*EXERCISE:*
Exact copy, no pictures: output all the records that follow.
───── MATERIAL FOR THIS EXERCISE ─────
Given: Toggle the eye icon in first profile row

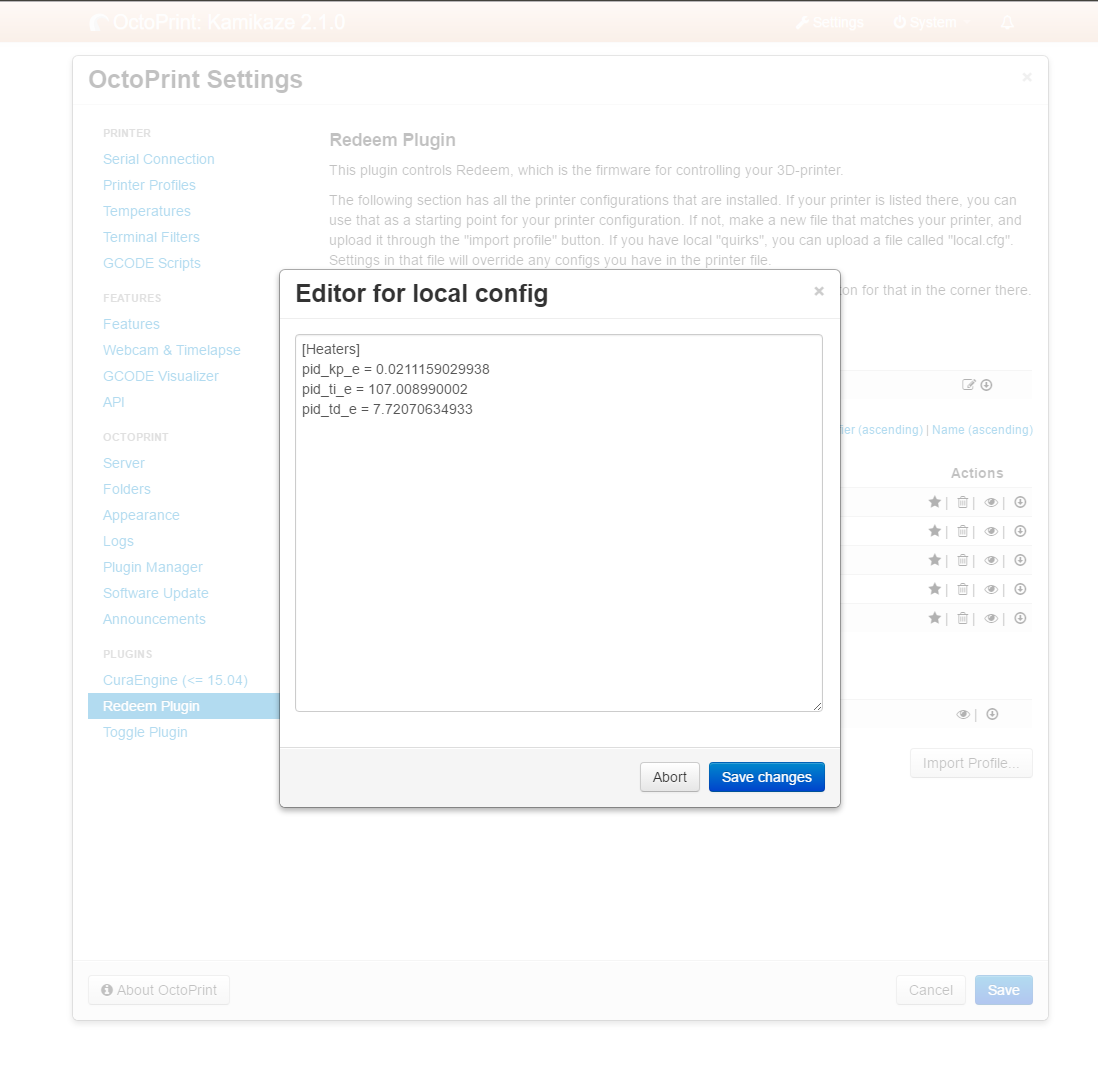Looking at the screenshot, I should 991,502.
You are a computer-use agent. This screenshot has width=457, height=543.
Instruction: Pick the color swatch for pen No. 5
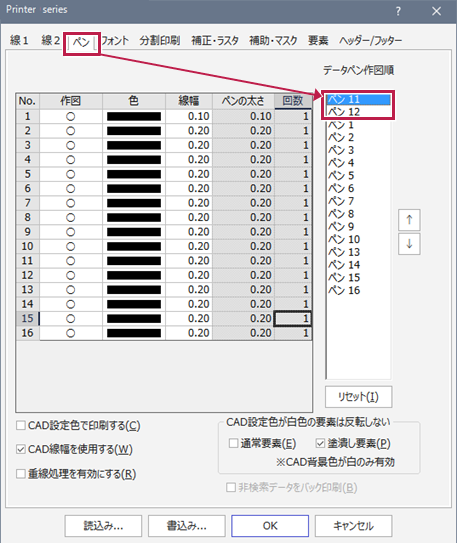(x=134, y=174)
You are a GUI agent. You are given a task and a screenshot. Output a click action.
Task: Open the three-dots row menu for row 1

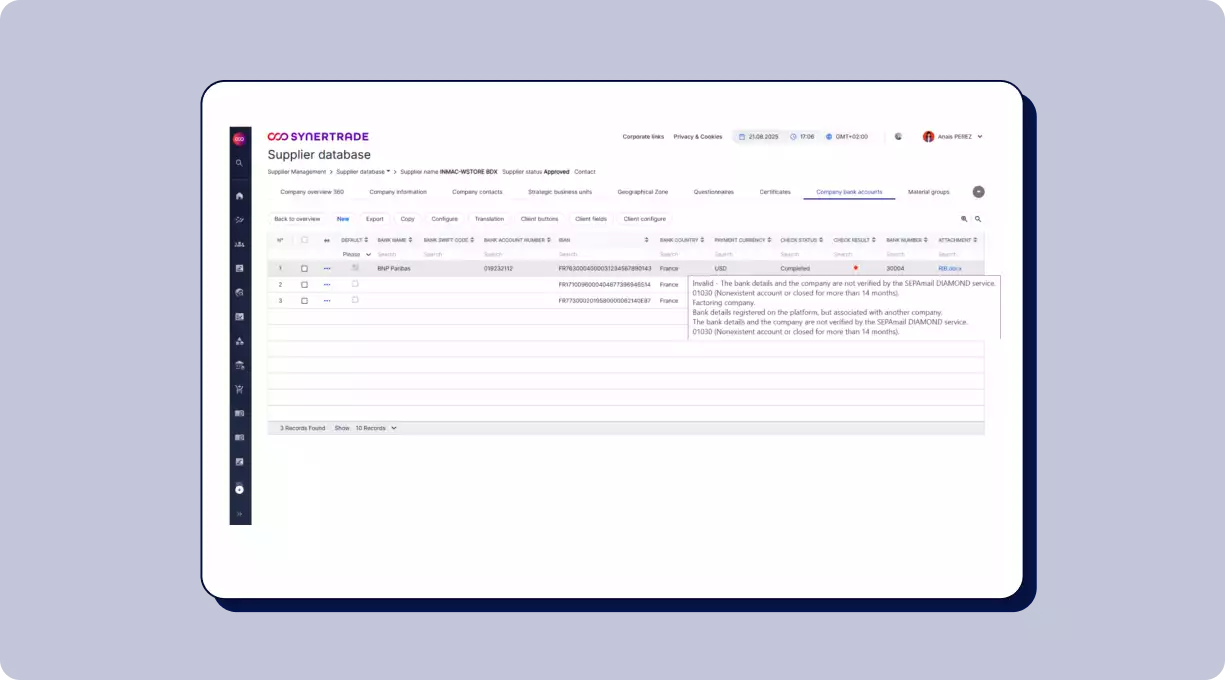point(327,269)
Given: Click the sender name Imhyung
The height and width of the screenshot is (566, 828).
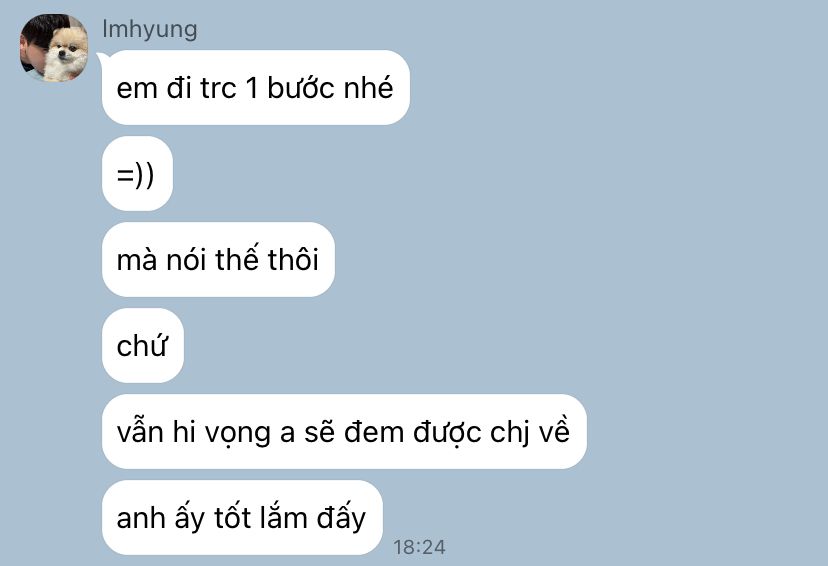Looking at the screenshot, I should (149, 29).
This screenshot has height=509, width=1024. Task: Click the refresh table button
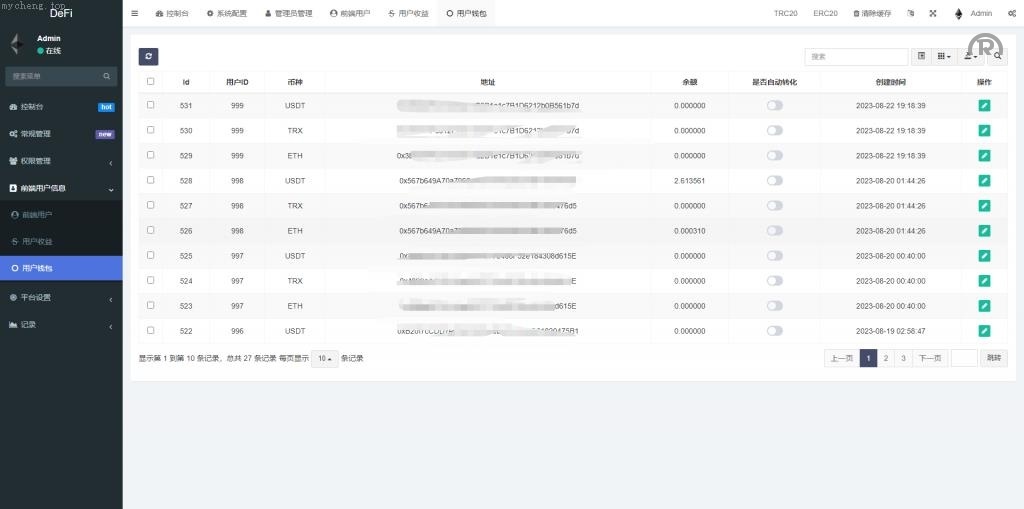tap(148, 57)
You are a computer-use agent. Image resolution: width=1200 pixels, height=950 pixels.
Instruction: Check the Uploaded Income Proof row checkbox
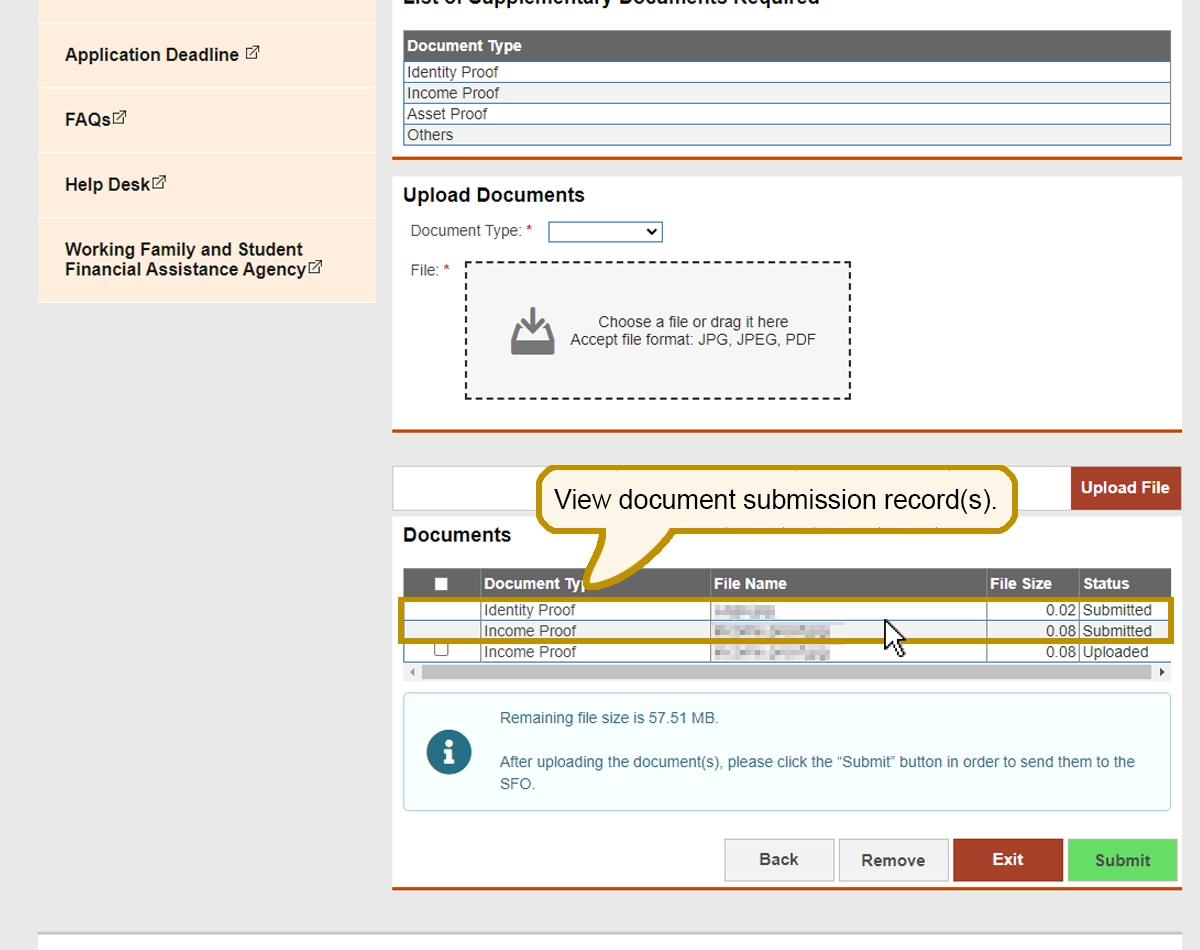(441, 650)
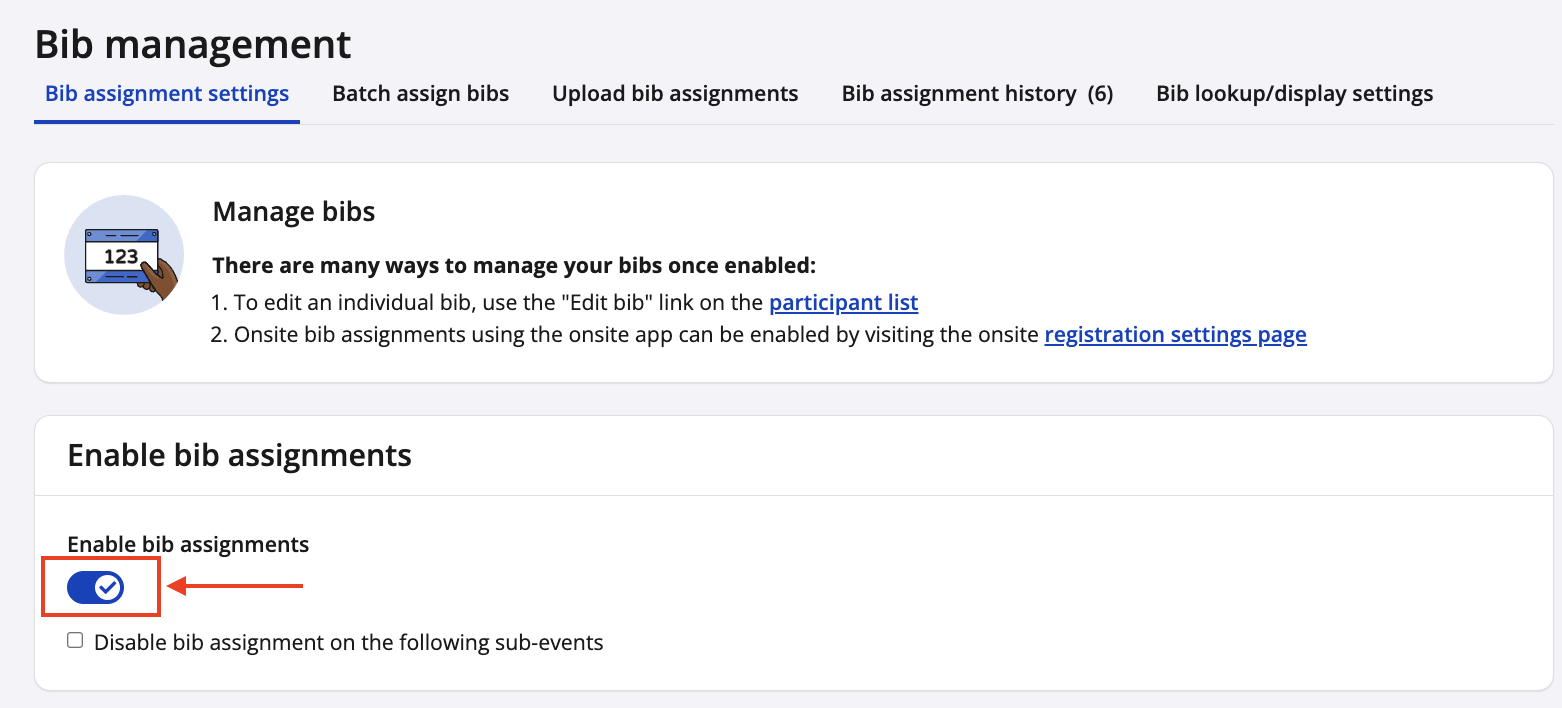Turn off the Enable bib assignments toggle
Screen dimensions: 1562x708
pos(96,588)
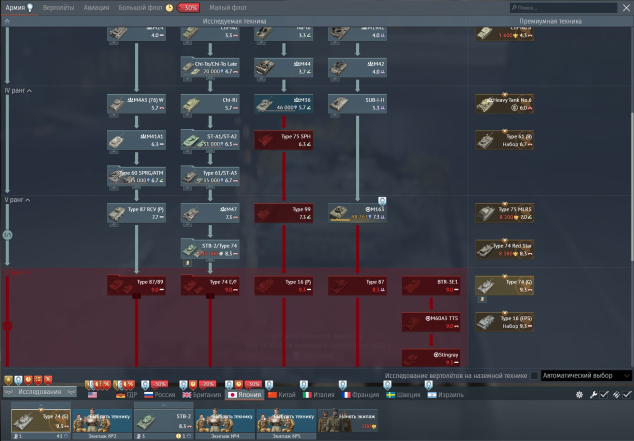Viewport: 634px width, 441px height.
Task: Click the Нанять экипаж slot button
Action: (348, 420)
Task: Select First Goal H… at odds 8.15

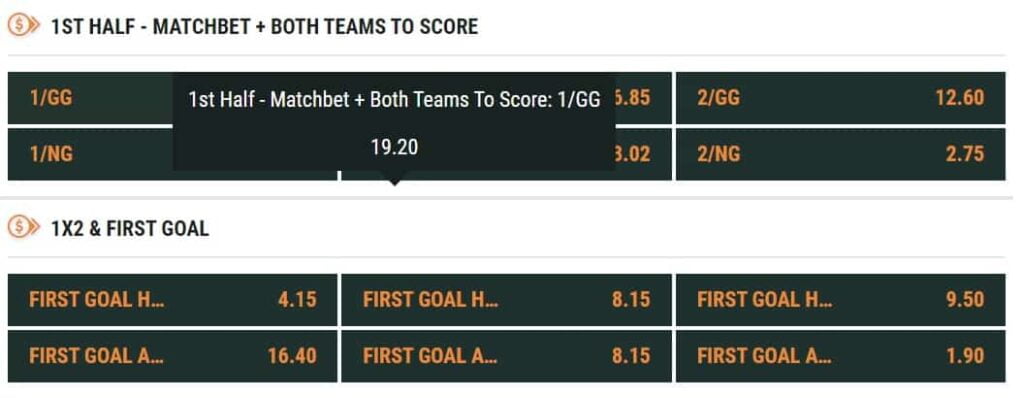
─────
*ANSWER BELOW:*
Given: Toggle the eye icon in first profile row

Looking at the screenshot, I should 991,502.
You are a computer-use agent. This screenshot has width=457, height=543.
Instruction: Pick the color swatch for pen No. 5
(x=134, y=174)
You are a GUI agent. You are given a task and a screenshot. Output a click action.
Task: Open the three-dots row menu for row 1

point(327,269)
Given: Click the sender name Imhyung
The height and width of the screenshot is (566, 828).
Looking at the screenshot, I should (149, 29).
This screenshot has height=509, width=1024. Task: Click the refresh table button
tap(148, 57)
You are a computer-use agent. Image resolution: width=1200 pixels, height=950 pixels.
Instruction: Check the Uploaded Income Proof row checkbox
(441, 650)
Turn off the Enable bib assignments toggle
Screen dimensions: 1562x708
pos(96,588)
Viewport: 634px width, 441px height.
Task: Click the Нанять экипаж slot button
Action: (348, 420)
Task: Select First Goal H… at odds 8.15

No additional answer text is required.